Dhammika Perera |
By Faraz Shauketaly
The appointment of Dhammika Perera as the Deputy Director General (DDG) at the Securities and Exchange Commission has failed to halt the flow of negativity associated with Sri Lanka’s stock market regulator. Many veteran investors question the suitability of the new DDG and say that his record in the past does not augur well for the workload of current investigations to be completed. According to our sources – Dhammika Perera has constantly called for cases to be compounded as opposed to a prosecution, especially when it came to investigations of high profile investors, traders and politicians.
With market prices having crashed a number of investors saw millions of rupees wiped off the (inflated) prices of their stocks. A growing chorus of dissatisfied clients raised concern over some stocks which appeared to move completely away from the trends, causing some to speculate that these shares were part of an attempt to manipulate the market and gave rise to the ‘pumping and dumping’ of shares by groups acting in a form of a ‘cabal’.
For example in August 2010 four companies were suspended when abnormal price movements were detected.
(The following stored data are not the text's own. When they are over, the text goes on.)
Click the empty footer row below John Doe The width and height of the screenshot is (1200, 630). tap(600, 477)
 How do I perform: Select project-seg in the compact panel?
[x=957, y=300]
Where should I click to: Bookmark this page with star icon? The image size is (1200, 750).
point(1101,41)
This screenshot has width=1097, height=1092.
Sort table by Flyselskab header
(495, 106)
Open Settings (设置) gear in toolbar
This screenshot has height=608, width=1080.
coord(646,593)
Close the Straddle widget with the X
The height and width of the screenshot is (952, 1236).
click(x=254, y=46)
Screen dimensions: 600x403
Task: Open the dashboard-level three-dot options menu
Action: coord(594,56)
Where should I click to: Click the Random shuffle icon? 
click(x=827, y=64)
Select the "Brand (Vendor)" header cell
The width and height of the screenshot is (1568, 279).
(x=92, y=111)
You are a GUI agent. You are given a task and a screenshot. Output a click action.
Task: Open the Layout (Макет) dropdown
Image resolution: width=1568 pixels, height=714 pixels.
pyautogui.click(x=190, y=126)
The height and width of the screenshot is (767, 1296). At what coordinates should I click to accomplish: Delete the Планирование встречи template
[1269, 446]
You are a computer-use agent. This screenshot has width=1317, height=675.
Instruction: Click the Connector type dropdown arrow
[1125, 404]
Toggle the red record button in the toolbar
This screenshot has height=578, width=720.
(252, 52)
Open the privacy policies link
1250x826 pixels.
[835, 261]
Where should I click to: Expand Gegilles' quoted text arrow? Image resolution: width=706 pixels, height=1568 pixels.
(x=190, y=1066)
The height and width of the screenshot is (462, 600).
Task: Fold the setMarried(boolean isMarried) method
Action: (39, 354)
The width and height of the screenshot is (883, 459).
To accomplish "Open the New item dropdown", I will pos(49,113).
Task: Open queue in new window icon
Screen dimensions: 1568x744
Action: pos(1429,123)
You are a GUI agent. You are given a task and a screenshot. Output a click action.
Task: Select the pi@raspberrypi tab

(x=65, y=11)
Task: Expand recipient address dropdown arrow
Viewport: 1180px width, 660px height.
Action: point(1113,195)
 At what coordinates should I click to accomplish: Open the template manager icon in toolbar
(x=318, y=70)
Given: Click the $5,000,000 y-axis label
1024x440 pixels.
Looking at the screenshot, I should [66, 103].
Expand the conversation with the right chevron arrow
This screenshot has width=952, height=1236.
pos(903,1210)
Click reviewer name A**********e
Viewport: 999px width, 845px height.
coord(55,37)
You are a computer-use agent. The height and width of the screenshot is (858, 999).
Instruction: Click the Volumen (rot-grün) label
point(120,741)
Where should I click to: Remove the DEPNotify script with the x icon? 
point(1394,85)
Dankotuwa Porcelain Plc share price moved a staggering 226% from Rs. 38 on 30th June 2010 to Rs. 123.80 in August 2010. Similarly Blue Diamonds Jewellery Worldwide Plc rose in value by 270% in the same period – which was just one trading month – their price moving from Rs. 2.70 to Rs. 10. The non-voting share of the same company moved from Rs. 1.10 to Rs. 4.90 giving rise to an increase of 345%. Unusual price movement was perhaps an understatement.
Asian Alliance Insurance Plc share price moved from Rs. 125.30 in September 2011 to Rs. 380.90 on 3rd October 2011, recording a sharp rise of 204%. Current Chairman of the SEC Nalaka Godahewa was listed in 2011 as having a tranche of shares in Asian Alliance of Rs. 3,336,000 (Rs 3.3 Million) – the same shares if held in September 2012 would amount to Rs 1.8 Million – a little over 50% of the value in 2011.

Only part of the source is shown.